Indexers automate the process of pulling data from supported data sources into your search index. You can create indexers using the Azure portal, REST API, or SDKs.

{
    "name": "my-blob-indexer",
    "dataSourceName": "my-blob-data-source",
    "targetIndexName": "my-search-index",
    "schedule": { "interval": "PT1H" },
    "parameters": {
        "batchSize": 500,
        "configuration": {
            "indexedVectors": []
        }
    }
}

Querying Data

Once your data is indexed, you can search it using the Azure Cognitive Search REST API or SDKs. The search query syntax is powerful and flexible.

Simple Search

A basic search query for documents containing "azure" and "search":

GET /indexes/my-search-index/docs?api-version=2023-11-01&search=azure+search

Filtered Search

Search for documents containing "cloud" within the "technology" category:

GET /indexes/my-search-index/docs?api-version=2023-11-01&search=cloud&filter=category eq 'technology'

Faceting

Retrieve search results along with counts for each category:

GET /indexes/my-search-index/docs?api-version=2023-11-01&search=*&facet=category countable

Scoring Profiles

Scoring profiles allow you to influence the relevance of search results. You can boost or demote documents based on certain criteria.

Example of a scoring profile that boosts documents with a higher "priority" field:

{
    "name": "priorityBoost",
    "functions": [
        {
            "type": "freshness",
            "boost": 2,
            "context": null
        },
        {
            "type": "tag",
            "tags": ["premium"],
            "boost": 3,
            "context": null
        }
    ]
}

Analyzers

Analyzers determine how text is tokenized and processed for indexing and querying. Azure Cognitive Search supports built-in analyzers (e.g., `standard.lucene`, `whitespace`, `simple`) and custom analyzers.

Using the standard Lucene analyzer:

GET /indexes/my-search-index/docs?api-version=2023-11-01&search=searching&searchMode=any&scoringProfile=scoring_profile_name

Synonym Maps

Synonym maps allow you to define terms that should be treated as equivalent during searches.

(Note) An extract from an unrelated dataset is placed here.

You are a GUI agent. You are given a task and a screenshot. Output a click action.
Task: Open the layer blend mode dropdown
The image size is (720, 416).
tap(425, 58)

For example, "cloud computing" and "SaaS" could be synonyms.

Tip: Use synonym maps to improve recall by matching user queries to a broader range of relevant documents.

Suggestions & Autocomplete

Enhance user experience with features like autocomplete (suggesting query terms as the user types) and suggesters (providing related search suggestions based on query terms).

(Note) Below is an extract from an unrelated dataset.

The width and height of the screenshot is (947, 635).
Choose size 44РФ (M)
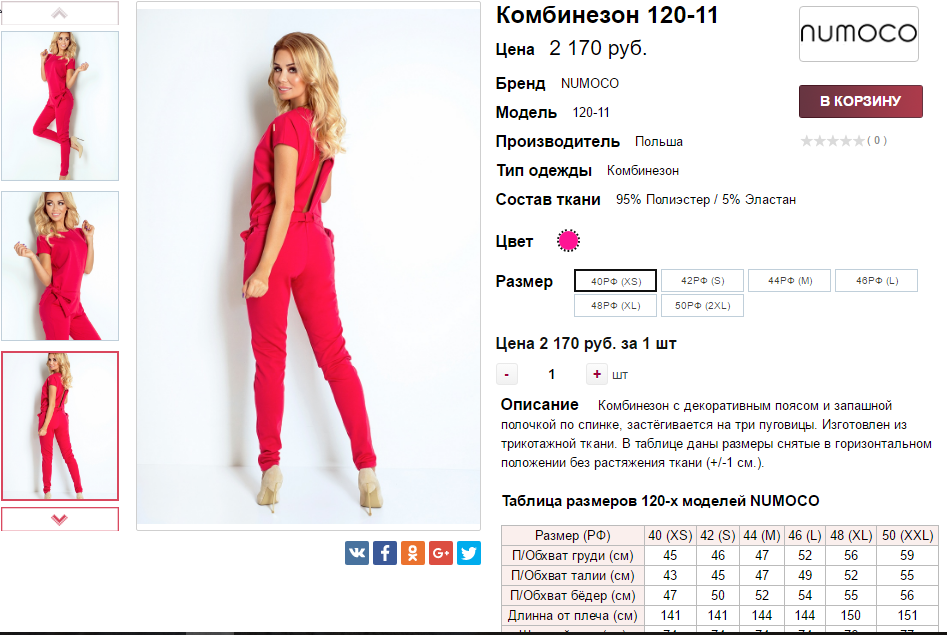pyautogui.click(x=789, y=280)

POST /indexes/my-search-index/docs/index?api-version=2023-11-01
{
    "value": [
        { "@search.action": "mergeOrUpload", "id": "doc1", "title": "Azure Functions Tutorial", "content": "Learn how to build serverless applications with Azure Functions." },
        { "@search.action": "mergeOrUpload", "id": "doc2", "title": "Getting Started with Azure Kubernetes Service", "content": "Deploy and manage containers using AKS." }
    ]
}

Security

Secure your search service using API keys for access control. You can generate query keys (read-only) and admin keys (full access).

Warning: Never expose admin keys in client-side applications. Use query keys for querying and manage admin operations securely.